(begin)
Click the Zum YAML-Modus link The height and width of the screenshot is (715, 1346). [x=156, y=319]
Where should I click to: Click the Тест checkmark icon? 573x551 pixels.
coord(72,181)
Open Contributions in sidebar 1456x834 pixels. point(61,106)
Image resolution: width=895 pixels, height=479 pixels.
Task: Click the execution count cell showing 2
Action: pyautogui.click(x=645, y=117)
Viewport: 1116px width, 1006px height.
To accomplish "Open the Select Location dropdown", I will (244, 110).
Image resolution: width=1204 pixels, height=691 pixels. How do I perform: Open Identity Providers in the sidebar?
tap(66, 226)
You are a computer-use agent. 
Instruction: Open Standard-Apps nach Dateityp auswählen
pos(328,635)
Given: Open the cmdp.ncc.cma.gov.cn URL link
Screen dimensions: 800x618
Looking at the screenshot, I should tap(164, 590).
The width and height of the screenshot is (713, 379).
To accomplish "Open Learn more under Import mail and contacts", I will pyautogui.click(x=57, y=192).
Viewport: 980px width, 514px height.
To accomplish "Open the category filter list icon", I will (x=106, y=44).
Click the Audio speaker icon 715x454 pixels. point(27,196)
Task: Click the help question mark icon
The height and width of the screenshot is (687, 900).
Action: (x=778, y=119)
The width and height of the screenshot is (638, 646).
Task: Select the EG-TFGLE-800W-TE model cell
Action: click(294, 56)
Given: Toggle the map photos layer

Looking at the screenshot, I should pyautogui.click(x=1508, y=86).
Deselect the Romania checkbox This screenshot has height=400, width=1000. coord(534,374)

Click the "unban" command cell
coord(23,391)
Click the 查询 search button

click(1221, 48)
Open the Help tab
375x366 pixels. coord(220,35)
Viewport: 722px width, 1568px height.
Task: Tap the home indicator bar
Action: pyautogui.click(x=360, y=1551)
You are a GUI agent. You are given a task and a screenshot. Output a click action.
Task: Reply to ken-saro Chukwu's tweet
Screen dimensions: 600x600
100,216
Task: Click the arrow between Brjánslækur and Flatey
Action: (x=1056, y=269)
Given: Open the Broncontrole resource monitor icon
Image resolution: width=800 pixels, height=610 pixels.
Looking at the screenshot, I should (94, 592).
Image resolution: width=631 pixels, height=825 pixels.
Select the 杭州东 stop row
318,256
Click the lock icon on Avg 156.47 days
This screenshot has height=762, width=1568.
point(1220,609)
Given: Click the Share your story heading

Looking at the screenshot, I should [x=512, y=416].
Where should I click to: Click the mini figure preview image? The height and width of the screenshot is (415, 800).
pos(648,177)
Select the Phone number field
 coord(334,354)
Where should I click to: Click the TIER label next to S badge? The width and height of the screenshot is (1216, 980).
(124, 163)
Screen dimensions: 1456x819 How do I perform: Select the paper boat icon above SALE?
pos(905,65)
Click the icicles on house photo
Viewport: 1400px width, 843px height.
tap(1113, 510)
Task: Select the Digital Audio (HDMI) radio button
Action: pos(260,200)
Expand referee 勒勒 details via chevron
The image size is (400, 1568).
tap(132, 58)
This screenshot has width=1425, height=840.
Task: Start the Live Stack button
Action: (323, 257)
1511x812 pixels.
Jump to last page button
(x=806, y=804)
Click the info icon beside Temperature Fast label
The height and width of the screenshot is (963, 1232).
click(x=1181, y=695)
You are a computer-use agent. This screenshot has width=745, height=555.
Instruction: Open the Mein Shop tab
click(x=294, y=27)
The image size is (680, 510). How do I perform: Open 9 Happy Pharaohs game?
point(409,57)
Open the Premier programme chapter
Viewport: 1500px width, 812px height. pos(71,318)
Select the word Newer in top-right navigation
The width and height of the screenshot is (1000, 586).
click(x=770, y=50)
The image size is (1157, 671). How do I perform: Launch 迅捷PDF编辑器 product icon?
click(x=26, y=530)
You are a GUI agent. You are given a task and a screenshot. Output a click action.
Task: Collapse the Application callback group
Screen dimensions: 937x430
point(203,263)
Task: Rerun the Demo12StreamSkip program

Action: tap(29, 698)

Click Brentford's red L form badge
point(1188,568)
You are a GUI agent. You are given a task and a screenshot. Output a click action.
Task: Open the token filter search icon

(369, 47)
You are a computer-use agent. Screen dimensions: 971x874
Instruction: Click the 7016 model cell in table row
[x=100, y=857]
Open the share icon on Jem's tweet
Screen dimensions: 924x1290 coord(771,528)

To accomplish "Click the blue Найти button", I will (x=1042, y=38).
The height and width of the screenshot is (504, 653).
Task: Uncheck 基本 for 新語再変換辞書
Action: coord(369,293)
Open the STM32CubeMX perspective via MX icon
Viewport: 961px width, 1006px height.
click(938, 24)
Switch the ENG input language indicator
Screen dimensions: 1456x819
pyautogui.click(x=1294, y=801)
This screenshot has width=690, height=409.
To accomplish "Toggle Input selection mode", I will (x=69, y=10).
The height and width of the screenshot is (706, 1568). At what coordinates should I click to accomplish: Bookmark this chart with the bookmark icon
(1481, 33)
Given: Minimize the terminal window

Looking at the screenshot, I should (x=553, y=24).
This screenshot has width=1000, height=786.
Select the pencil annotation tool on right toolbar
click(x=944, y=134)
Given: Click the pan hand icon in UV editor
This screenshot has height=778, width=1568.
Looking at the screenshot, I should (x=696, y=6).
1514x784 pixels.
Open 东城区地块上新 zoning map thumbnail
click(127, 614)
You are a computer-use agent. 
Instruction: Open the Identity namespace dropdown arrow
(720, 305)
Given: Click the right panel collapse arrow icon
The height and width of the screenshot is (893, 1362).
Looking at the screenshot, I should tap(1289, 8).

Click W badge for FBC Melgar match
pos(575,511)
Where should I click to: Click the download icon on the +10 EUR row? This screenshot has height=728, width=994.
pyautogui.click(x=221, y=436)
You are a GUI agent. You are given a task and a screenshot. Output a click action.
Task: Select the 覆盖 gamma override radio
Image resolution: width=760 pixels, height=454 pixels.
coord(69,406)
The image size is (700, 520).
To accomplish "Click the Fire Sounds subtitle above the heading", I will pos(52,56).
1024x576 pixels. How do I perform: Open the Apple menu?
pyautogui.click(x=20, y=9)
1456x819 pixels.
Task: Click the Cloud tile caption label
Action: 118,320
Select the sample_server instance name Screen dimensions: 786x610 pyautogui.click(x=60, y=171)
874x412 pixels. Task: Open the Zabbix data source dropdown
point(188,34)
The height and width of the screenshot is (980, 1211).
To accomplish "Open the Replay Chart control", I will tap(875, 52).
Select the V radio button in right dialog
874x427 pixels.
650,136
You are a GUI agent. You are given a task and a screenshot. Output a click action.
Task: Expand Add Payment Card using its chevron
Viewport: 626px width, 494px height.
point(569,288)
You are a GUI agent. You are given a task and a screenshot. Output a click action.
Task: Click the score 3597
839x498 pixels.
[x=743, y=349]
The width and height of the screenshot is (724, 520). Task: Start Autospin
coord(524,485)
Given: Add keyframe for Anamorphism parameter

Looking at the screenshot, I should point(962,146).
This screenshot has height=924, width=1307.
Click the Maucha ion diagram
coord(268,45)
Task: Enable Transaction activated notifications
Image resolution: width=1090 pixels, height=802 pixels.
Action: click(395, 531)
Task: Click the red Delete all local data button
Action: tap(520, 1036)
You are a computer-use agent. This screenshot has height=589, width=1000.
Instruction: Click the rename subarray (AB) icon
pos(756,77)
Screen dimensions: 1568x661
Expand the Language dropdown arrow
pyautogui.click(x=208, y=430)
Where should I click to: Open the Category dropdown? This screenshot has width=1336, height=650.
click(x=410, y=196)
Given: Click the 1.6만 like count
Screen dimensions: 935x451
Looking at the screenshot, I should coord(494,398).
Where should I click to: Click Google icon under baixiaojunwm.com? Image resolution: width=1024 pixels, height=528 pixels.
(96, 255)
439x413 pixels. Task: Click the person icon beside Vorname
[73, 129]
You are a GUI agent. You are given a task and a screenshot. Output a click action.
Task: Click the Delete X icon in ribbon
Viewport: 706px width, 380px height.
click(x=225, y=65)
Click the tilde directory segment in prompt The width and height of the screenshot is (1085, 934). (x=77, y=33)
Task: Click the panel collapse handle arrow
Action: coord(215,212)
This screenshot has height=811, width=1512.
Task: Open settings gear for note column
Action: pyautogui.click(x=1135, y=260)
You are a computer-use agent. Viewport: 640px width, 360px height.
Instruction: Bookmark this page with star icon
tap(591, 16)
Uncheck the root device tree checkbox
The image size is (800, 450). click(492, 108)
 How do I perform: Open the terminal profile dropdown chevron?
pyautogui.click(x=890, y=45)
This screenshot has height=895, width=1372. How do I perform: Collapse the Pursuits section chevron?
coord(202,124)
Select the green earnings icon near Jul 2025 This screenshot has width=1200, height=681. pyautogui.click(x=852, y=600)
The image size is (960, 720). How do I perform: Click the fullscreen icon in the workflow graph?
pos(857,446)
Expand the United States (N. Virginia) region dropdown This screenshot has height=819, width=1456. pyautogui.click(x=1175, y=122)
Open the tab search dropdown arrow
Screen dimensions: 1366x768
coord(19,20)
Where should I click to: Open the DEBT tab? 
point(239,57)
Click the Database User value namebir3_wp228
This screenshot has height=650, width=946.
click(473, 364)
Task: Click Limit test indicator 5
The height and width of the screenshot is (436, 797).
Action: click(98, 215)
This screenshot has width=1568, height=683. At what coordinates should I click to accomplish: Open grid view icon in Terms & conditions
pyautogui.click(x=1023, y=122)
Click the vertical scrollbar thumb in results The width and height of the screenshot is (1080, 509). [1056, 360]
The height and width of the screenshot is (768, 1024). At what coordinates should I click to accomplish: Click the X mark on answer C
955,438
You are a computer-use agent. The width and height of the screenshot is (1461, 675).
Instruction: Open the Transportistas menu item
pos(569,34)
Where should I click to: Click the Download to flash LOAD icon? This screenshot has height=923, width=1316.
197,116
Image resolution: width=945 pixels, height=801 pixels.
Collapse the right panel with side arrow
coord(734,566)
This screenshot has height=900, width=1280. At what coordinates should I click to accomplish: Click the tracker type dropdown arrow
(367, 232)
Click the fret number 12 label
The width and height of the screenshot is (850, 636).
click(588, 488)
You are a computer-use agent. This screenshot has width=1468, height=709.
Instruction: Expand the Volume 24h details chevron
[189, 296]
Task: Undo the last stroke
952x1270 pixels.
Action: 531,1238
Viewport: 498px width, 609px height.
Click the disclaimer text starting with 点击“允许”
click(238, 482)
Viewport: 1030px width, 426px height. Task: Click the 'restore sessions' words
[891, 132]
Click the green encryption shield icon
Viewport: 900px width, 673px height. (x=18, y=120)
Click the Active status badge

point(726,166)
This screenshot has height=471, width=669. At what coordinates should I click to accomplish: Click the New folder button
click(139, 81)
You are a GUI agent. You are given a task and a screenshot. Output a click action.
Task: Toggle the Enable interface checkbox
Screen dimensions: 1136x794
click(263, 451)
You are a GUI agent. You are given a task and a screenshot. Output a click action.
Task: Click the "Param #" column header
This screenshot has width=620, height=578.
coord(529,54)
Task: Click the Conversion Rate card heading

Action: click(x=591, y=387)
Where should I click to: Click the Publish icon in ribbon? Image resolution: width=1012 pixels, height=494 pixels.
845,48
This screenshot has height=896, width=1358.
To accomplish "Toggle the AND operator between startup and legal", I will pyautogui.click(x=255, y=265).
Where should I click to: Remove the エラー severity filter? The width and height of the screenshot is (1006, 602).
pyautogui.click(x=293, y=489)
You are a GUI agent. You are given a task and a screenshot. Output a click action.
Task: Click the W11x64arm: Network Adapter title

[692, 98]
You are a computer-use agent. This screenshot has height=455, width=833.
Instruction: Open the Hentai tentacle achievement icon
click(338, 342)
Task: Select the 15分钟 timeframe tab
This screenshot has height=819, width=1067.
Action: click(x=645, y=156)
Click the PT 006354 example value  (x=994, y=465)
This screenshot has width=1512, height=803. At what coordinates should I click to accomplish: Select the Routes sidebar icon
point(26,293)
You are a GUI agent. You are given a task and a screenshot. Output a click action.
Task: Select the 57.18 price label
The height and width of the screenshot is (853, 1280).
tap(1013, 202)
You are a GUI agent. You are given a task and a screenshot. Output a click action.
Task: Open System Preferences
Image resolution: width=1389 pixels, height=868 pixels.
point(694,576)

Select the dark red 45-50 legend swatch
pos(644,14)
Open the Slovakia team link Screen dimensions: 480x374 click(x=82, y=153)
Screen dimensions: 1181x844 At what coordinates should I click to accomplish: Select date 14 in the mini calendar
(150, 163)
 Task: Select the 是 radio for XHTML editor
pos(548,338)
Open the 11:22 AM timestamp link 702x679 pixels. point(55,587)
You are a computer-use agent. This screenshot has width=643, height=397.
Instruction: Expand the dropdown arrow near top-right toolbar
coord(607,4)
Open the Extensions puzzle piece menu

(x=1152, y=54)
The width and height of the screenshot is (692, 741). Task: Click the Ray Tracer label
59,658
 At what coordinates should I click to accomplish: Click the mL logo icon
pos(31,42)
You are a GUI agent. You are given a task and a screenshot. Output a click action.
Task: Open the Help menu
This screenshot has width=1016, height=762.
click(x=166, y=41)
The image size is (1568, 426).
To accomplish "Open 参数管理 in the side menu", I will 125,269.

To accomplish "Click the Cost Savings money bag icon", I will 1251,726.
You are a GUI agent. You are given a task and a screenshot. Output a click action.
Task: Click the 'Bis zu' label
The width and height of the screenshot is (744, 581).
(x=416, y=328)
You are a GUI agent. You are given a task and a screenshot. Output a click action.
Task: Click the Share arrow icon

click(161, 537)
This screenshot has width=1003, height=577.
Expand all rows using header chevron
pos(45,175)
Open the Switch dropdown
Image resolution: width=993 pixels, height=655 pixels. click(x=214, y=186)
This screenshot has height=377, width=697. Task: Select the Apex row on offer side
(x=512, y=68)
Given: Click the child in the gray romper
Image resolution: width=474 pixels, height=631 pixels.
(end)
> **What is being asked**
Report every line of the material that contains the string "Audio".

> **The solution**
Click the Audio speaker icon 715x454 pixels. point(27,196)
Task: Select the Digital Audio (HDMI) radio button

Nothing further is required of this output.